The following summary describes certain material United States federal income tax statutory and regulatory provisions that may pertain to the purchase, ownership and disposition of our Class A common stock. This summary is based on current provisions of the Internal Revenue Code of 1986, as amended (the “Code”), Treasury Regulations (final and temporary) and judicial or ruling authority now in effect, all of which are subject to change (either retroactively or prospectively and including changes in effective dates) or possible differing interpretations, which could result in U.S. federal income tax consequences different from those discussed below. This summary does not purport to deal with persons in special tax situations, such as:
 
  •   financial institutions;
 
  •   insurance companies;
 
  •   regulated investment companies;
 
  •   dealers in securities or currencies;
 
  •   tax-exempt entities;
 
  •   persons holding our Class A common stock as a hedge against currency risks or as a position in a “straddle” or conversion transaction for tax purposes;
 
  •   partnerships or other entities classified as partnerships for U.S. federal income tax purposes;
 
  •   persons subject to the alternative minimum tax; or
 
  •   holders whose functional currency is not the United States dollar.
 
We have not sought, nor will we seek, any ruling from the Internal Revenue Service (the “IRS”) with respect to matters discussed below. There can be no assurance that the IRS will not take a different position concerning the tax consequences of the purchase, ownership or disposition of our Class A common stock or that any such position would not be sustained.
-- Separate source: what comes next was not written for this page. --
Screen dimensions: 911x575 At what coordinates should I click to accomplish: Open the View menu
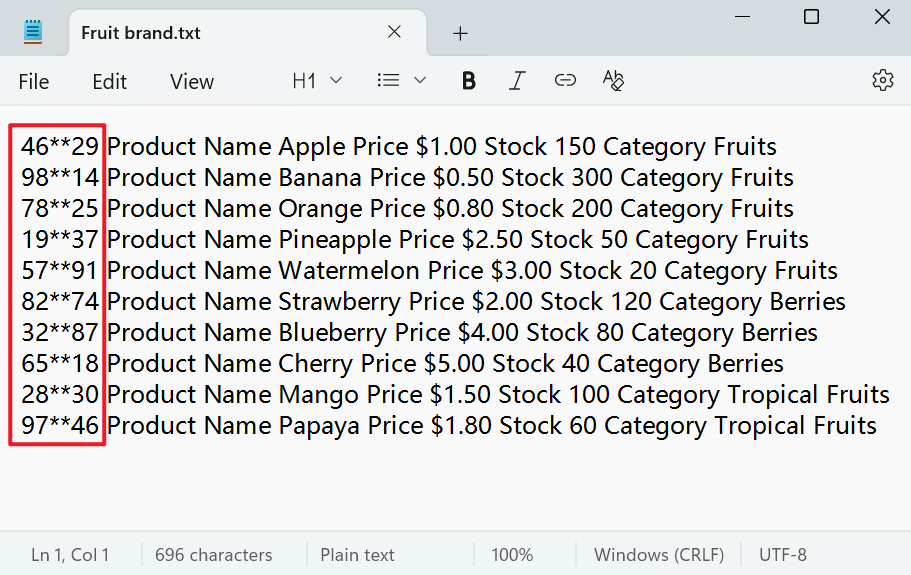point(192,82)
Persons considering the purchase, ownership or disposition of our Class A common stock should consult their own tax advisors concerning the application of U.S. federal income tax laws to their particular situations as well as any consequences of the purchase, ownership and disposition of our Class A common stock arising under the laws of any state, local or foreign taxing jurisdiction.
 
As used herein, the term “U.S. holder” means a beneficial owner of our Class A common stock that is for United States federal income tax purposes:
 
  •   an individual citizen or resident of the United States;
 
  •   a corporation, or other entity taxable as a corporation for U.S. federal income tax purposes, created or organized in or under the laws of the United States or of any political subdivision thereof;
 
  •   an estate the income of which is subject to U.S. federal income taxation regardless of its source; or
 
  •   a trust if (i) a court within the United States is able to exercise primary supervision over the administration of the trust, and (ii) one or more United States persons have the authority to control all substantial decisions of the trust or if the trust has validly made an election to be treated as a United States person under applicable Treasury Regulations.
 
The U.S. federal income tax treatment of a partner in a partnership (or other entity classified as a partnership for U.S. federal income tax purposes) that holds our Class A common stock generally will depend on such partner’s particular circumstances and on the activities of the partnership. Partners in such partnerships should consult their own tax advisors.
 
As used herein, the term “non-U.S. holder” means a beneficial owner of our Class A common stock that is not a U.S. holder.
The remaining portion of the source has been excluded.